INFORMATION SHOWN:
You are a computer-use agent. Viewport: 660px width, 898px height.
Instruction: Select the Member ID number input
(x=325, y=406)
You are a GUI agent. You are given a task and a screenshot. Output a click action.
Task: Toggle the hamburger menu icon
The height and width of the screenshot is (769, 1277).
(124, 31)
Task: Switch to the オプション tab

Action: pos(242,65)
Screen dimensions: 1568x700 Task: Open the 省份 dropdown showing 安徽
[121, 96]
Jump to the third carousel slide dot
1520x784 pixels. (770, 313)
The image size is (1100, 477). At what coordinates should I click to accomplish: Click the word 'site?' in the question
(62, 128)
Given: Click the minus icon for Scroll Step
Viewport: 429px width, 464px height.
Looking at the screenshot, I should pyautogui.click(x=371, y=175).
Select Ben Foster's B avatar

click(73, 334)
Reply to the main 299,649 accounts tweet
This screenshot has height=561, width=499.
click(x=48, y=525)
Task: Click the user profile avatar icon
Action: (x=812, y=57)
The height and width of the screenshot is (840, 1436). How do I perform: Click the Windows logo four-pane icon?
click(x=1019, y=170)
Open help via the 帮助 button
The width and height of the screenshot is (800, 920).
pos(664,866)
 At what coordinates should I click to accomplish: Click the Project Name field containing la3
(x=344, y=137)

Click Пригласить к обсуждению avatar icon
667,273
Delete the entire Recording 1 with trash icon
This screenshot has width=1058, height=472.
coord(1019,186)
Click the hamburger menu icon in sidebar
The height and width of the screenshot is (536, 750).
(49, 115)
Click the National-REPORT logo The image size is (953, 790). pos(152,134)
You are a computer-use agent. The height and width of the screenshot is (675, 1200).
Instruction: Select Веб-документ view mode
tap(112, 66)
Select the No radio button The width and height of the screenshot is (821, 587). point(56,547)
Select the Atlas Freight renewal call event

WORK INSTRUCTIONS:
Print the material in full. Keep it exactly as it is.

EXERCISE RESULT:
You are a computer-use agent. Viewport: 660px width, 898px height.
Instruction: Select the Member ID number input
(x=325, y=406)
You are a GUI agent. You are given a task and a screenshot. Output a click action.
Task: Toggle the hamburger menu icon
The height and width of the screenshot is (769, 1277).
(124, 31)
Task: Switch to the オプション tab

Action: pos(242,65)
Screen dimensions: 1568x700 Task: Open the 省份 dropdown showing 安徽
[121, 96]
Jump to the third carousel slide dot
1520x784 pixels. (770, 313)
The image size is (1100, 477). At what coordinates should I click to accomplish: Click the word 'site?' in the question
(62, 128)
Given: Click the minus icon for Scroll Step
Viewport: 429px width, 464px height.
Looking at the screenshot, I should pyautogui.click(x=371, y=175).
Select Ben Foster's B avatar

click(73, 334)
Reply to the main 299,649 accounts tweet
This screenshot has height=561, width=499.
click(x=48, y=525)
Task: Click the user profile avatar icon
Action: (x=812, y=57)
The height and width of the screenshot is (840, 1436). How do I perform: Click the Windows logo four-pane icon?
click(x=1019, y=170)
Open help via the 帮助 button
The width and height of the screenshot is (800, 920).
pos(664,866)
 At what coordinates should I click to accomplish: Click the Project Name field containing la3
(x=344, y=137)

Click Пригласить к обсуждению avatar icon
667,273
Delete the entire Recording 1 with trash icon
This screenshot has width=1058, height=472.
coord(1019,186)
Click the hamburger menu icon in sidebar
The height and width of the screenshot is (536, 750).
(49, 115)
Click the National-REPORT logo The image size is (953, 790). pos(152,134)
You are a computer-use agent. The height and width of the screenshot is (675, 1200).
Instruction: Select Веб-документ view mode
tap(112, 66)
Select the No radio button The width and height of the screenshot is (821, 587). point(56,547)
Select the Atlas Freight renewal call event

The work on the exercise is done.